(Pointing records for screenshots and web pages)
____________
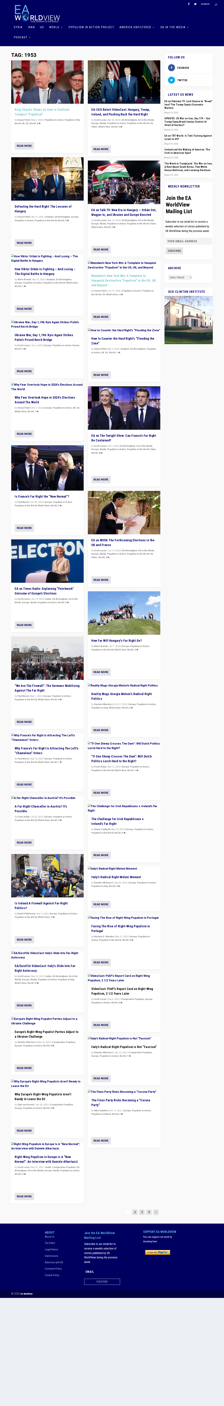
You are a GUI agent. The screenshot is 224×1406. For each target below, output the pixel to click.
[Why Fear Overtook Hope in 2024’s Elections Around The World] (47, 387)
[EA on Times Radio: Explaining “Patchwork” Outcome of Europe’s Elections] (47, 561)
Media (33, 602)
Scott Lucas (24, 345)
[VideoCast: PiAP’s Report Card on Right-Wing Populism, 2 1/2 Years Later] (124, 978)
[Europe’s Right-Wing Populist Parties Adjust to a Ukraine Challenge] (47, 1021)
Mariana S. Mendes (104, 936)
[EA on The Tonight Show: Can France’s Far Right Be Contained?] (124, 408)
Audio (48, 599)
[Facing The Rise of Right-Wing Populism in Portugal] (124, 918)
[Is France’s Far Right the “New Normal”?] (47, 468)
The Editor (50, 1243)
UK (23, 123)
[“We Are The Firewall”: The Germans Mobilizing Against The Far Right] (47, 658)
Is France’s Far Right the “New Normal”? (42, 496)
____________
TASK BRIEF: Return the material above line for line without any changes, but leave out the pictures.

ANSWER TO THIS TASK:
You are a GUI agent. The screenshot is 224×1406. For each target below, output the pixel to click.
[Why Fear Overtook Hope in 2024’s Elections Around The World] (47, 387)
[EA on Times Radio: Explaining “Patchwork” Outcome of Europe’s Elections] (47, 561)
Media (33, 602)
Scott Lucas (24, 345)
[VideoCast: PiAP’s Report Card on Right-Wing Populism, 2 1/2 Years Later] (124, 978)
[Europe’s Right-Wing Populist Parties Adjust to a Ukraine Challenge] (47, 1021)
Mariana S. Mendes (104, 936)
[EA on The Tonight Show: Can France’s Far Right Be Contained?] (124, 408)
Audio (48, 599)
[Facing The Rise of Right-Wing Populism in Portugal] (124, 918)
[Is France’s Far Right the “New Normal”?] (47, 468)
The Editor (50, 1243)
UK (23, 123)
[“We Are The Firewall”: The Germans Mobilizing Against The Far Right] (47, 658)
Is France’s Far Right the “New Normal”? (42, 496)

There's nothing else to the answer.